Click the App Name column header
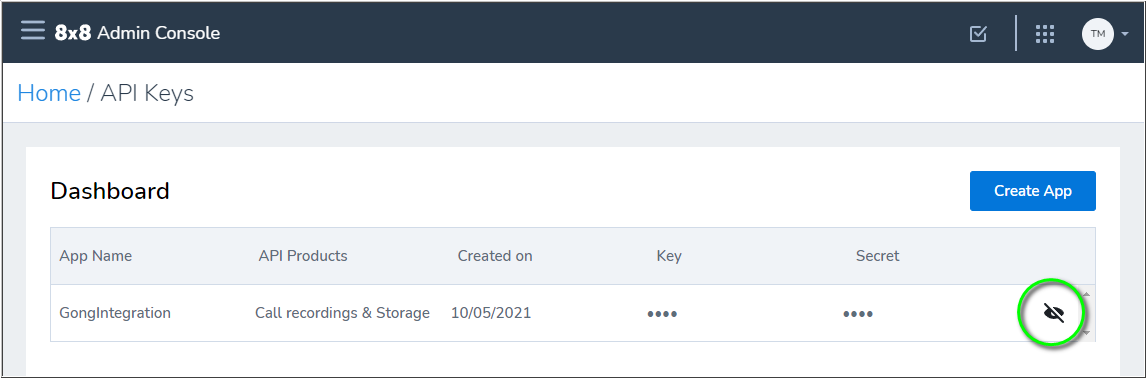Screen dimensions: 1146x378 [96, 256]
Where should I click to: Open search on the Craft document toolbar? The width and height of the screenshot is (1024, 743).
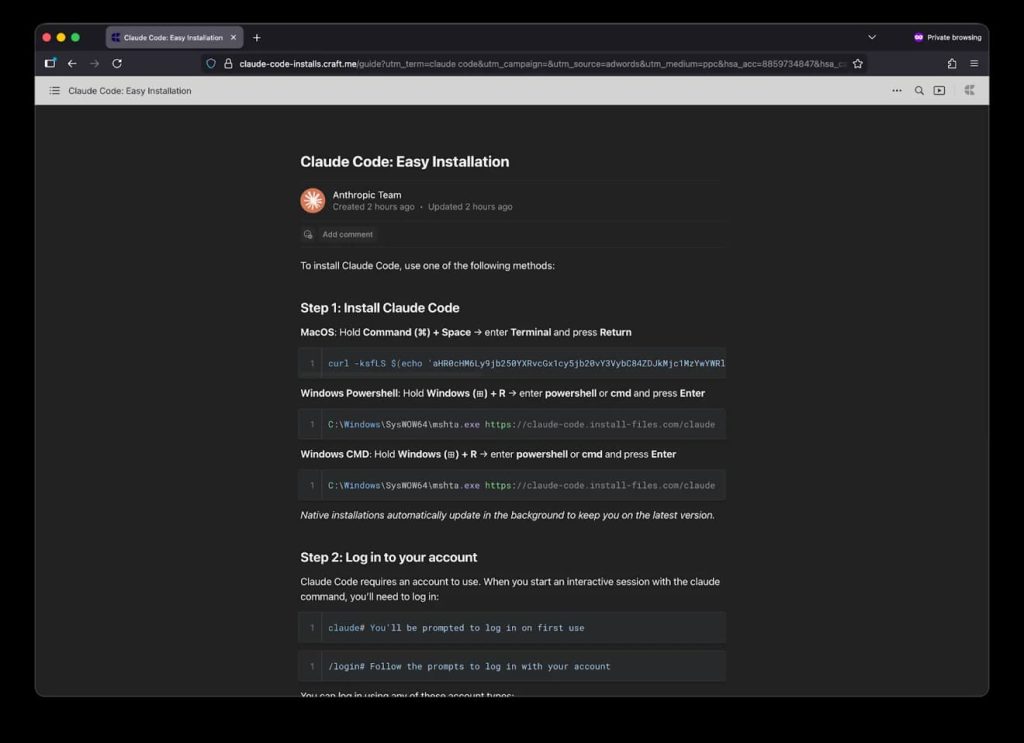(x=919, y=90)
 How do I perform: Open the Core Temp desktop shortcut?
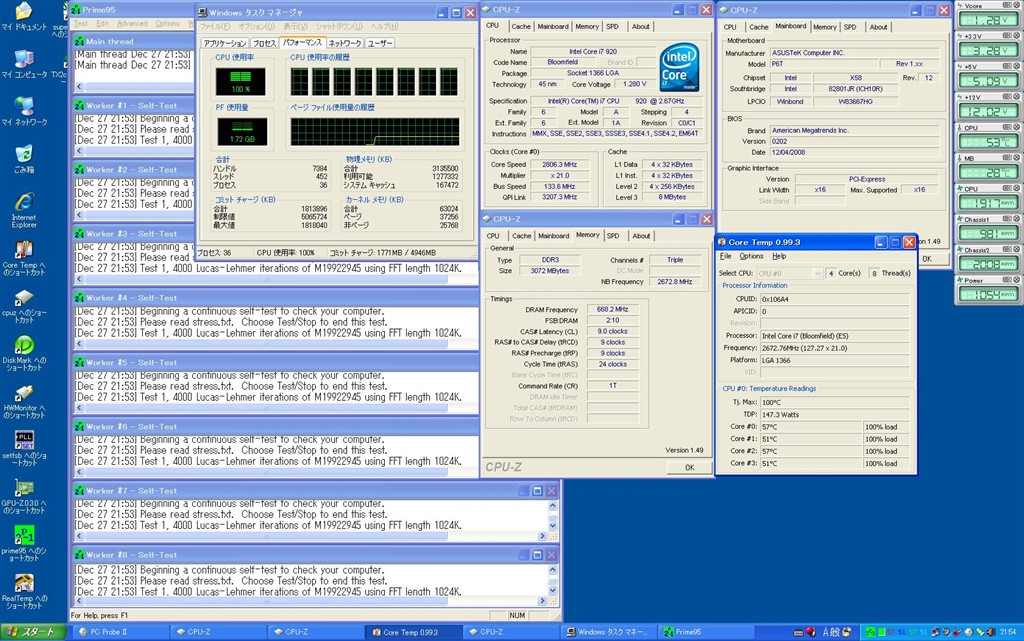point(24,250)
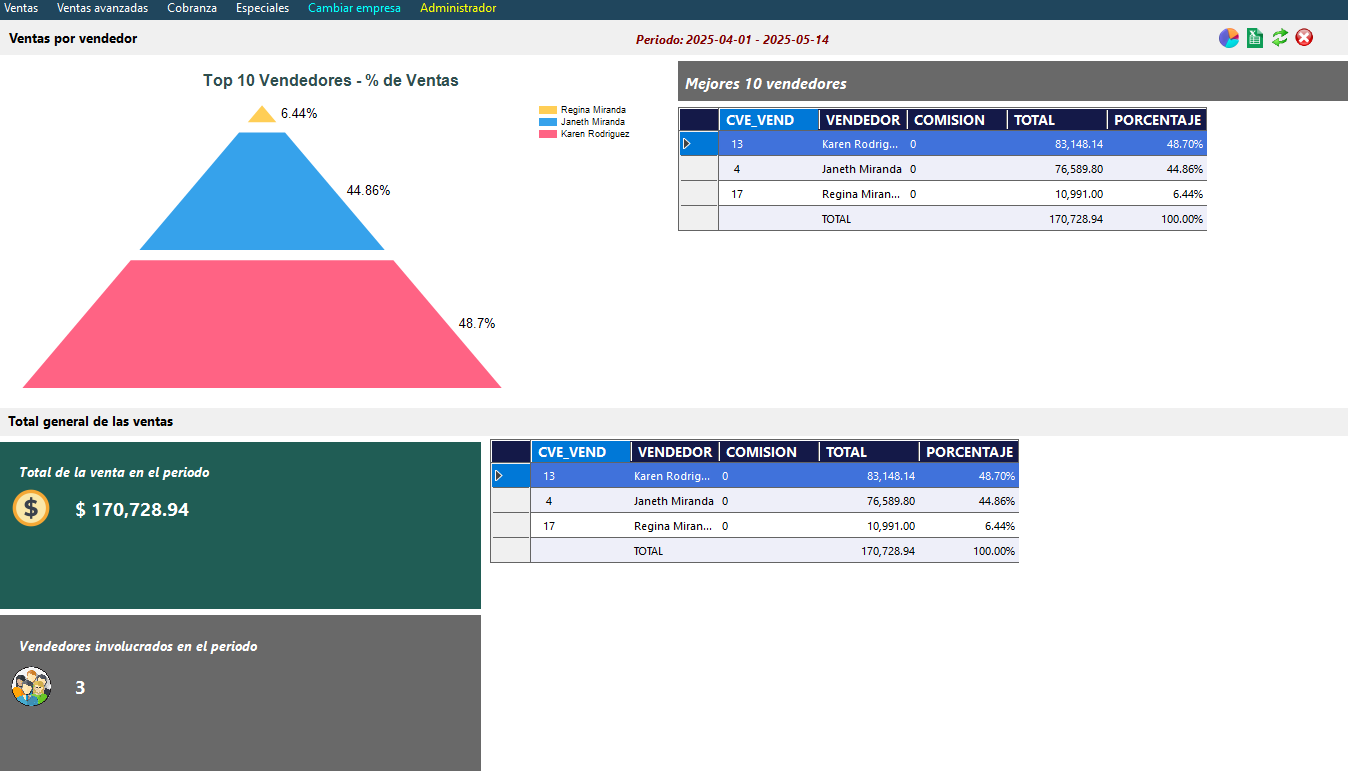Open the Especiales menu
1348x771 pixels.
coord(262,8)
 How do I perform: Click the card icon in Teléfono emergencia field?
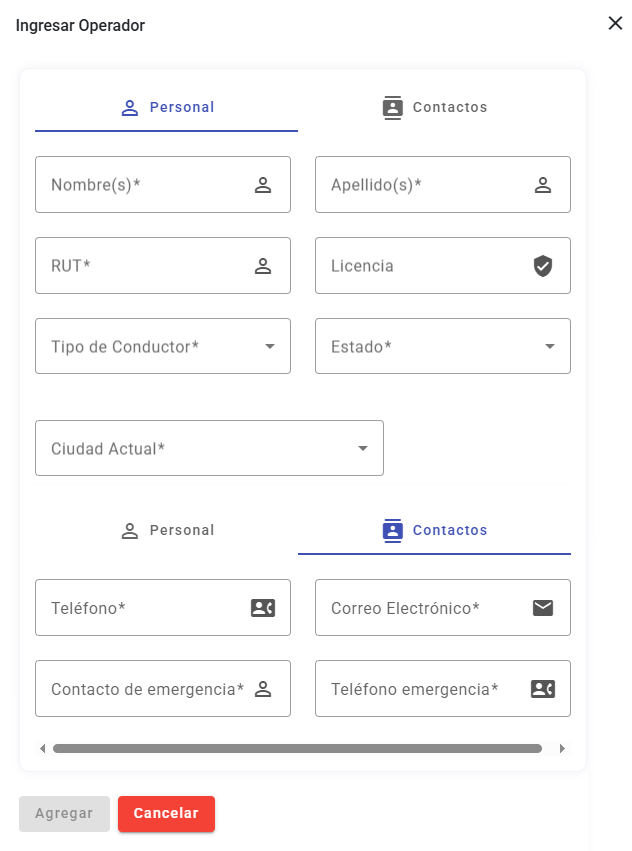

WHAT IS EXPECTED: Would you give again, exactly as written, the lines from the one containing "How do I perform: Open" through the end of the records, with no pictures and no other lines?

RESULT OF THIS TASK:
 How do I perform: Open the Core Temp desktop shortcut?
point(24,250)
Open the Especiales menu
1348x771 pixels.
coord(262,8)
 How do I perform: Click the card icon in Teléfono emergencia field?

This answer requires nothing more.